SOME THINGS NEVER CHANGE...HARDLY !!!!

















TODAY... i'm driving with the windows down,...sunroof open, on a cool,crisp,sunny day.

It's "deep thinkin" time (for me...maybe it just means...thinking..LOL). Thise week, i think God's theme for me is change; Life change, spiritual change( or,is the correct term "mortification"), relational change. The courage to "accept it", or more appropriately "not run from it".


It's happening anyway,isn't it? Not much my human...male..faulty self can do about it anyway...AS IF!!!! Anyways back to the subject of "change". God has used a few events of this past week to raise the subject in my heart/mind,and give it introspective consideration.


LAST FRIDAY night i took my daughters,Brooke and Alison, to a concert. It wasn't the concert that "rocked my world", rather the realization that my daughters are growing up fast now! How...seemingly overnight...they've gone from "tweeners", then "teeners"..to,now, just beautiful young women-to-be. So classy,and elegant..with hair and hearts of gold. They are changing, and i see it in them, and through them "in me", and..more importantly.."In HIM".


2nd Corinthians 5:17 comes into my heart.. " Therefore, if anyone is 'in Christ" he is a new creation. The old has passed away; behold the new has come".


Yes, the NEW HAS COME, and is "ever coming". There's nothing i can do about it,except embrace it,and move ever-closer to it.


ALSO..this past Sunday..Yancey Arrington(my church's teaching pastor") gave an incredible message! One with the main point being "Belief Over Behavior". Often..as a single,twice-divorced man, i've felt( and feel) the stinging defeat he referenced. Defeat, in the form of one's inability to root out sin. My sins of lust,covetedness and idolitry..which are indwelling so deep,that i've felt discouraged time and time again,for not being able to reduce them on my own.


His sermon gave me hope on that subject, and made me understand..for the first time..that "change" comes most powerfully when we trust in God's "inward manifestations of change". The inward change that comes when we fully embrace what Jesus did on the cross, and how The Gospel changed me...even if,daily, i can't see it myself. Like it is written in the following scripture:


2nd Corinthians 4:18 " As we look not to the things that are seen but to the things that are unseen. For the things that are seen are transient, but the things that are unseen are eternal"
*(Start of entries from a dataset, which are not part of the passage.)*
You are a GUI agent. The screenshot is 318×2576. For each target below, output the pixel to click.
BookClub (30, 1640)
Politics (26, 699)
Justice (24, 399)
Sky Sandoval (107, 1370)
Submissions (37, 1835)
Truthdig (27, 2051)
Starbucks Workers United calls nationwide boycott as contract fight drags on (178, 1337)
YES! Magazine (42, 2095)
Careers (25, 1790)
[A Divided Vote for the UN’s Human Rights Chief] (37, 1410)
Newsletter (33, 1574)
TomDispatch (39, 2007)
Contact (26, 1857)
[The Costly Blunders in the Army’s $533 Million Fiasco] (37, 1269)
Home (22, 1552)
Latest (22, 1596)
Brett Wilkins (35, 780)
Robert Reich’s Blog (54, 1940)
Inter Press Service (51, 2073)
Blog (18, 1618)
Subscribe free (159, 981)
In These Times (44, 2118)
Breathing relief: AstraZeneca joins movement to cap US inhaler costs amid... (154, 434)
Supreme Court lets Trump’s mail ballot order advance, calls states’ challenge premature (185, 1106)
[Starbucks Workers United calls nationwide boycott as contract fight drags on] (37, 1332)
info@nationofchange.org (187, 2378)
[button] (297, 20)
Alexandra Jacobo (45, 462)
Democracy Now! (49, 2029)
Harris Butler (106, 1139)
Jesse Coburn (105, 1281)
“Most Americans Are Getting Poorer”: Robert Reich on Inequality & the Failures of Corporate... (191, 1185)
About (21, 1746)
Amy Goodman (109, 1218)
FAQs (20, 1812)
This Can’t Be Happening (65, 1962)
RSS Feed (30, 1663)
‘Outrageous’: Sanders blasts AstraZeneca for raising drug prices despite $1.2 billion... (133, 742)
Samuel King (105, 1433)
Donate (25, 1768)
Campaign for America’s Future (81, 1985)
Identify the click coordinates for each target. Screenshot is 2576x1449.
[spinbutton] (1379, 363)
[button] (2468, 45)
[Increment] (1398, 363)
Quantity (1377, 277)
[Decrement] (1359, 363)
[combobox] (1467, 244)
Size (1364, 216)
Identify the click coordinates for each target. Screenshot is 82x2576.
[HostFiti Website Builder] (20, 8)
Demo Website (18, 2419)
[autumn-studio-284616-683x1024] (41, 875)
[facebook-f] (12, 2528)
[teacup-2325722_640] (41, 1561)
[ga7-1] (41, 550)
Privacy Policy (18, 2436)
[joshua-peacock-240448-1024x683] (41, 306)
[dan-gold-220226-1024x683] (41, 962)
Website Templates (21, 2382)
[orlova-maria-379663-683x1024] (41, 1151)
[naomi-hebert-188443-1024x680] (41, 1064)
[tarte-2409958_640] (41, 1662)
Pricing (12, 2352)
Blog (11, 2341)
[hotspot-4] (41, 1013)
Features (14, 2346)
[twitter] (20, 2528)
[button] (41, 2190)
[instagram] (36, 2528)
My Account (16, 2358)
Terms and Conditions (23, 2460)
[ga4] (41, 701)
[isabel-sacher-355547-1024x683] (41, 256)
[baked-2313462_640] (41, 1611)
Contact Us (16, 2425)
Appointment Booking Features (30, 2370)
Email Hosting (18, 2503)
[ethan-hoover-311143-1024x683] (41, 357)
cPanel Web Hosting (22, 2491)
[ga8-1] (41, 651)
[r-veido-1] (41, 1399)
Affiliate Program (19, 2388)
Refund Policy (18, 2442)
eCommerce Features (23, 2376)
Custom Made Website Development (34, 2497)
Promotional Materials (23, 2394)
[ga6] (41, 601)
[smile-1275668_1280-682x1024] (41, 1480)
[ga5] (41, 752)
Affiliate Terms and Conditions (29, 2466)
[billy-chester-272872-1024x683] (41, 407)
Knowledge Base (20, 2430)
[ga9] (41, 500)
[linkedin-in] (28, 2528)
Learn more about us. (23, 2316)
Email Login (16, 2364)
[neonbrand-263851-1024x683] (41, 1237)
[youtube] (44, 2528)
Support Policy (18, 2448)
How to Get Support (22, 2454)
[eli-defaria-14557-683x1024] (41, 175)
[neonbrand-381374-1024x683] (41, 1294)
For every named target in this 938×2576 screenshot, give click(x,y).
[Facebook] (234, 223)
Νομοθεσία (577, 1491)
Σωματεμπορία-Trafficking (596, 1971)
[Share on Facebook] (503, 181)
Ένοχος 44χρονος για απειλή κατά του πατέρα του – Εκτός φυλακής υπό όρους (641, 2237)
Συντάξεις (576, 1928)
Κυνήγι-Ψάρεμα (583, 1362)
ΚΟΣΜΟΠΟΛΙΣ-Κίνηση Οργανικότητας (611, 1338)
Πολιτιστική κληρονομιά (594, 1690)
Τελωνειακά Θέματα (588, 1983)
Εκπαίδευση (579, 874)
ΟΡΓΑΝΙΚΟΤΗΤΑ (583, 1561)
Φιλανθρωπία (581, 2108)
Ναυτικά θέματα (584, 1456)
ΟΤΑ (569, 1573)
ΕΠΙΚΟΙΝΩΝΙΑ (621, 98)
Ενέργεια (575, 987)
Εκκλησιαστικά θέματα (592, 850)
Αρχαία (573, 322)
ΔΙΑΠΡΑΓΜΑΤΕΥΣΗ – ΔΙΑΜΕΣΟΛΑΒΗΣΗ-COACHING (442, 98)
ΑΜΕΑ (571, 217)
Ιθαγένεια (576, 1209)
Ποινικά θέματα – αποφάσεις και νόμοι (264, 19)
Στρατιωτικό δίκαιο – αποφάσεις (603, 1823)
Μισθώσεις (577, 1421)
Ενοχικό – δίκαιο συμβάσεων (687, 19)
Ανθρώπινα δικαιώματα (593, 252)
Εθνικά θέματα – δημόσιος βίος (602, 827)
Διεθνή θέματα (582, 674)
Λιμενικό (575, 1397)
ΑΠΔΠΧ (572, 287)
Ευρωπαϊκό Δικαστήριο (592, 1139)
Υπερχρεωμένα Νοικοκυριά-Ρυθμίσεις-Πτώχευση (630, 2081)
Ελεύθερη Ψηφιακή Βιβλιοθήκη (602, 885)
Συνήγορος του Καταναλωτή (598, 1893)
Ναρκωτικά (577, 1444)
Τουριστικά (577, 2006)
So..i ask myself.. Do i want "transient change" or eternal? Like i really have a choice, what with God being the one in charge...not me!!!


Yes...Belief Over Behavior! It IS starting to make sense, and becomes more freeing..and strengthening...daily now. The more i "attempt" behavioral change, the more frustrated i get..but the more God solidifies my belief in Jesus restorative actions on the cross..the more i do change,from the inside out.


Change comes no matter what. Spiritual change in the form of growing faith and trust in my God,my maker, my Father. Trust in HIM, and what he is doing in my life. Relational change...not in the form of "relationships", rather how God is using me in the lives of others. I how i relate to, and he uses me to help..others. And...yes..visible change,too...as i sit here and look at a picture of my daughters and me 5 years ago, and one from this past weekend. I don't "visibly" see much change in myself, but by looking at them i see evidence of change. Visible...yet invisible.


Just like our faith. What a coincidence.